Chess Training Wheels
Chess Training Wheels is a working chess game with visualizations of relative power relationships. It is designed to help novice to intermediate chess players see opportunities and risks when making moves.
Chess Training Wheels is written in Java and is open source. It is provided as a JAR file that can be run on Macs OS X as well as PCs with Java installed. Source code is included in the download.
Download Chess Training Wheels 0.5 (ZIP, 0.8 MB)
Chess Training Wheels uses circles to indicate the ability of each side to attack the squares on the board. Green circles indicate that white can attack that square. Red circles indicate that black can attack that square. Broken circles indicate that both sides can attack a square. The coloring of a broken circle indicates which side has an advantage as detailed in the image to the right.
Advantages are determined by who would come out ahead if both sides traded pieces.
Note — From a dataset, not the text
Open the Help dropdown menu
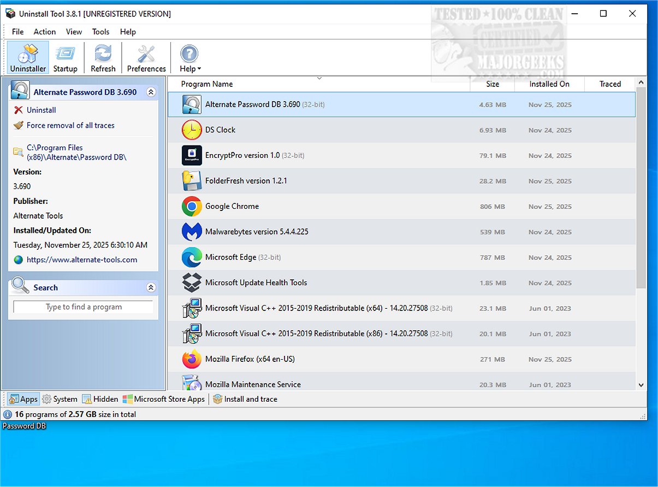658x487 pixels. point(189,57)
For example, if white can attack a square with a pawn and black can attack it with a bishop then white has the advantage. Trading a pawn for a bishop is generally a good move. Only the weakest piece that can attack a square is considered. Also, the system does not currently take into account the piece on the square (as of version 0.5). This is an oversight that will be fixed in future versions.
At the beginning of the game, the board looks like this.
Below is an example of how the board might look after a few moves.
When you click on a square, dotted lines indicate which pieces can attack that square. Green lines indicate an attack from a white piece. Red lines indicate an attack from a black piece. To the right is an example.
A black dotted line is used to indicate the last piece that moved. This can be a helpful reminder. It is also a useful indicator that it is your turn if you happen to be looking away while the computer makes its move.
The idea for Chess Training Wheels came in 2001 when I realized that I was not nearly as good at chess as I thought that I should be. Unfortunately, the idea sat on the backburner until the Fall of 2007 when I got a chance to develop the first version for my Software Architecture for User Interfaces class at Carnegie Mellon (thank you Scott Hudson). This early version was rough, but allowed my to get the major technical issues out of the way and start developing the visualizations. Then in the Spring of 2008, I developed and refined the visual language for my Mapping and Diagramming class (thank you Karen Moyer and the rest of the class). As of this writing, I still have a "to do" list and plan to keep developing these ideas as time permits.
The initial inspiration came from the experience of playing Tetris too much and seeing patterns of blocks when I closed my eyes. Maybe if a game showed the chess pieces as shapes representing patterns of movement, I could learn to see these same patterns when playing chess in real life.
Unfortunately, this idea turned out to be tricky to pull off. Patterns of movement for the chess pieces overlap so much that it quickly becomes visual noise. Even just visualizing the possible movements of a single piece for the next two turns is unintelligible, as seen in the "sketch" to the left.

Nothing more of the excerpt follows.